» **Dokumenttext**
◆ ◆ ◆ ◆ ◆ ◆ ◆

Es kann ratsam sein, sich ab und an die eigenen Privilegien bewusstzumachen: Wer in der Europäischen Union aufgewachsen ist, kann in Frieden leben. Wer dazu noch einen Nachnamen hat, der von einer langen europäischen Ahnenreihe erzählt, hat es leichter bei der Job- oder Wohnungssuche. Das heißt nicht, dass man mit so einer Biografie immer auf der Sonnenseite des Lebens steht, natürlich nicht. Aber die "richtige" Herkunft kann ein Vorteil sein im Leben - eben ein Privileg.
Es ist sehr fraglich, ob sich alle Mitarbeitenden der umstrittenen Europäischen Agentur für die Grenz- und Küstenwache, kurz Frontex, stets ihrer Privilegien bewusst sind. Frontex wacht über die Außengrenzen der EU und ist Herausgeberin einer Onlinebroschüre, die sich offenbar einem Wettbewerb über die zynischsten Euphemismen verschrieben hat. Schon seit einigen Monaten steht sie im Internet zum Herunterladen bereit, "Mein Leitfaden zur Rückkehr", für Erwachsene, Jugendliche und auch für Kinder von sechs bis elf Jahren. Das bunte Heftlein gibt es in mehreren Sprachen, zum Beispiel auf Paschtu (wird in Afghanistan gesprochen), Arabisch, aber auch auf Deutsch. Es kann ja auch gut sein, dass die Broschüre denen in die Hände fällt, die Deutsch sprechen, weil sie hier seit Jahren zur Schule gehen. Es gibt acht Abschnitte, von der "Anhörung zur Rückkehrentscheidung" (welches Kind soll das bitte verstehen?) bis zur Schlussfrage: "Wie geht es weiter?" Tja, wenn man das nur wüsste!

◆ ◆ ◆ ◆ ◆ ◆ ◆

» **Angezeigte Zeilen**
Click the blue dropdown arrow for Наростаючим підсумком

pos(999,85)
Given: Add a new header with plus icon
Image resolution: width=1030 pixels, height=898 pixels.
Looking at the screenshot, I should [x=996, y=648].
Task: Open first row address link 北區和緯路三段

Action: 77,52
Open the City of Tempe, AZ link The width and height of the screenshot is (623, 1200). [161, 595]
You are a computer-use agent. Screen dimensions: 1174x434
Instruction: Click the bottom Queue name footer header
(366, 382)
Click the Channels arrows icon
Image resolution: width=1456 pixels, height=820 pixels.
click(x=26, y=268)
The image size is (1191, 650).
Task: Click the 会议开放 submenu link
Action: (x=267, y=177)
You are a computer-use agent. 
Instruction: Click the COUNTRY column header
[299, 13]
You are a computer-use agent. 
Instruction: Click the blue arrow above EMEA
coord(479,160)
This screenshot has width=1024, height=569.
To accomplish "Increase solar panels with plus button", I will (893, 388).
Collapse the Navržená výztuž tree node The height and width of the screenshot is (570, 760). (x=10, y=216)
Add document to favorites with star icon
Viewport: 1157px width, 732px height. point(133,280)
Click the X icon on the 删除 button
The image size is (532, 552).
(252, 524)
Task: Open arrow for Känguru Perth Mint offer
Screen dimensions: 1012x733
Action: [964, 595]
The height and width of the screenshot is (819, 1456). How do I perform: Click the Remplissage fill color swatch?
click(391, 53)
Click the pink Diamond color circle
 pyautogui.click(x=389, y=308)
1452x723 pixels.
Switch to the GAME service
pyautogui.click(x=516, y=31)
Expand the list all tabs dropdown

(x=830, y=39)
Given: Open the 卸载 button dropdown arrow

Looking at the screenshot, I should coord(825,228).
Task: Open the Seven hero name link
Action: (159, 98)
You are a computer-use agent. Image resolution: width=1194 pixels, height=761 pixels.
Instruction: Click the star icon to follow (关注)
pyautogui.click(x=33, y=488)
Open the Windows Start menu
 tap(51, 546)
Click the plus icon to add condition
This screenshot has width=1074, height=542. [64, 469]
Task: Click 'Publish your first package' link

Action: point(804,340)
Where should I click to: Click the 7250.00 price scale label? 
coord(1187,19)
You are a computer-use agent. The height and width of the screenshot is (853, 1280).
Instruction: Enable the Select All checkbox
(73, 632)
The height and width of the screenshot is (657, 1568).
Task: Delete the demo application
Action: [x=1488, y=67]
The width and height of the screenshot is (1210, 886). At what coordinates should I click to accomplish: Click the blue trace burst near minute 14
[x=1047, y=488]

◆ ◆ ◆ ◆ ◆ ◆ ◆

» **Ziel der Übung**
Schreiben Sie die Passage aus dem Text über Frontex von "Es kann ratsam" bis "eben ein Privileg." neu und setzen Sie dabei "Freiheit" anstelle von "Frieden" ein. Stützen Sie sich dabei ausschließlich auf den Text über Frontex.

» **Lösung der Aufgabe**
Es kann ratsam sein, sich ab und an die eigenen Privilegien bewusstzumachen: Wer in der Europäischen Union aufgewachsen ist, kann in Freiheit leben. Wer dazu noch einen Nachnamen hat, der von einer langen europäischen Ahnenreihe erzählt, hat es leichter bei der Job- oder Wohnungssuche. Das heißt nicht, dass man mit so einer Biografie immer auf der Sonnenseite des Lebens steht, natürlich nicht. Aber die "richtige" Herkunft kann ein Vorteil sein im Leben - eben ein Privileg.